**Brief:** Top to bottom, output the entries that follow exactly.

##### Listed records

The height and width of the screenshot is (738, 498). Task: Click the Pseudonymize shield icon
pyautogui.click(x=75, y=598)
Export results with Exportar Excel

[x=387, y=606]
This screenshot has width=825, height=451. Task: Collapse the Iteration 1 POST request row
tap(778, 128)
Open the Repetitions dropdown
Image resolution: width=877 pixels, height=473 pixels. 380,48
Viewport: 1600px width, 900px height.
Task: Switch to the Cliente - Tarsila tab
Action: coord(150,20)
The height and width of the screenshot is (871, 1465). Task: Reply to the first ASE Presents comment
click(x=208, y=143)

##########

**Exercise answer:**
The height and width of the screenshot is (738, 498). Task: Click the Pseudonymize shield icon
pyautogui.click(x=75, y=598)
Export results with Exportar Excel

[x=387, y=606]
This screenshot has width=825, height=451. Task: Collapse the Iteration 1 POST request row
tap(778, 128)
Open the Repetitions dropdown
Image resolution: width=877 pixels, height=473 pixels. 380,48
Viewport: 1600px width, 900px height.
Task: Switch to the Cliente - Tarsila tab
Action: coord(150,20)
The height and width of the screenshot is (871, 1465). Task: Reply to the first ASE Presents comment
click(x=208, y=143)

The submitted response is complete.